━━━━━ INPUT RECORDS

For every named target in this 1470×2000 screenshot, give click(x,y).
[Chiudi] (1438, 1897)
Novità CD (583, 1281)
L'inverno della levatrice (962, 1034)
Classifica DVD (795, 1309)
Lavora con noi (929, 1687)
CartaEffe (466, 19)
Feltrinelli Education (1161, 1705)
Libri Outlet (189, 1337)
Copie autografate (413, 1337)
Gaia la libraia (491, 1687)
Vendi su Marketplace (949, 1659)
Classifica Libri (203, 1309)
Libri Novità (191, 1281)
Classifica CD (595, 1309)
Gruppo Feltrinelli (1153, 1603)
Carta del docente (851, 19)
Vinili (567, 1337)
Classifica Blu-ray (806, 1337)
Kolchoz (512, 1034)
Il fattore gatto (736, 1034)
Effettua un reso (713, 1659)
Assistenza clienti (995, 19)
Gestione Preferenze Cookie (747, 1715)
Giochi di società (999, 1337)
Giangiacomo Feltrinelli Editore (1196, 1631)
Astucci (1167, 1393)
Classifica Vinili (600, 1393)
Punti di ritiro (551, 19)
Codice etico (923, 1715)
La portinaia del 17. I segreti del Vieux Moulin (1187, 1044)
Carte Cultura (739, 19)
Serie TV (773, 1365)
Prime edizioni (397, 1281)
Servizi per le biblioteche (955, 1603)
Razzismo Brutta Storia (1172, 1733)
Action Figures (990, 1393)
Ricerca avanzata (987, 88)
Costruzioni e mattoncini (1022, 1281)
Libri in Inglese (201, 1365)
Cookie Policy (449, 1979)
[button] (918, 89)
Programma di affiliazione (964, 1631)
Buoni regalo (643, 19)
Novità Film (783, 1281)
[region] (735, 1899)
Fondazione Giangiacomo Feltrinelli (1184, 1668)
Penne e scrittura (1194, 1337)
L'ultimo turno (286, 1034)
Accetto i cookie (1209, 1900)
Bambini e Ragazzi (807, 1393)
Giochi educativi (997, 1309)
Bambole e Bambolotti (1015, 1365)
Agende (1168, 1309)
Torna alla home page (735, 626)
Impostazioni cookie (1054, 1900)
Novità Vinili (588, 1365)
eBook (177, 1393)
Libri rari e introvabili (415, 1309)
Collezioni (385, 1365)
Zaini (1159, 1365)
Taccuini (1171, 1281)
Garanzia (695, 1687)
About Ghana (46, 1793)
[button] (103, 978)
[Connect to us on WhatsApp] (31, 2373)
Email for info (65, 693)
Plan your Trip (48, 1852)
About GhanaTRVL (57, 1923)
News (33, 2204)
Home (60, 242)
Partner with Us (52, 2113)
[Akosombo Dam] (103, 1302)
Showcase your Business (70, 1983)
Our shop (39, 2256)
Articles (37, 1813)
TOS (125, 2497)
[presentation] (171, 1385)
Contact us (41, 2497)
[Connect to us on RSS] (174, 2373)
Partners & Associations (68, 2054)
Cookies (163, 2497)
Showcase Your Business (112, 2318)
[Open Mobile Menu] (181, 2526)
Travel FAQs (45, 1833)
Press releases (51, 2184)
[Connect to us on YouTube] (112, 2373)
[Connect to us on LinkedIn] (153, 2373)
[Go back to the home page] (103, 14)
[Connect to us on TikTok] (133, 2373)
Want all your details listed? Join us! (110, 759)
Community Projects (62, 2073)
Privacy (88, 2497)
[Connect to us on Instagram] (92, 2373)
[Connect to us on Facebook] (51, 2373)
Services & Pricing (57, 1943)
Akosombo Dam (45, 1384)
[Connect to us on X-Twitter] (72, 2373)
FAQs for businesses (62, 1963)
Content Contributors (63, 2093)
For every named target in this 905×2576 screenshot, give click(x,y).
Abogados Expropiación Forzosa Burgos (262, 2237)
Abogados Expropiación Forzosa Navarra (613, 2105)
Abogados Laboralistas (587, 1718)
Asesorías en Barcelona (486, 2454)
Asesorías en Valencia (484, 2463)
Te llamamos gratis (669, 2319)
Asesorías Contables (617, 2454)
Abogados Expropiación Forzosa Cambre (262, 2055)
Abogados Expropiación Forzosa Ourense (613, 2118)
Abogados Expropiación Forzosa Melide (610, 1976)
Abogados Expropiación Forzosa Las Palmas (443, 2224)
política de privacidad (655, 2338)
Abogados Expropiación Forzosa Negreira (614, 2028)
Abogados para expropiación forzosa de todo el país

━━━━━━━━━━

* **WORK ORDER**
Counting only lines that hold "this", report how many there are in the records above, as a bare number.

* **EXERCISE RESPONSE**
2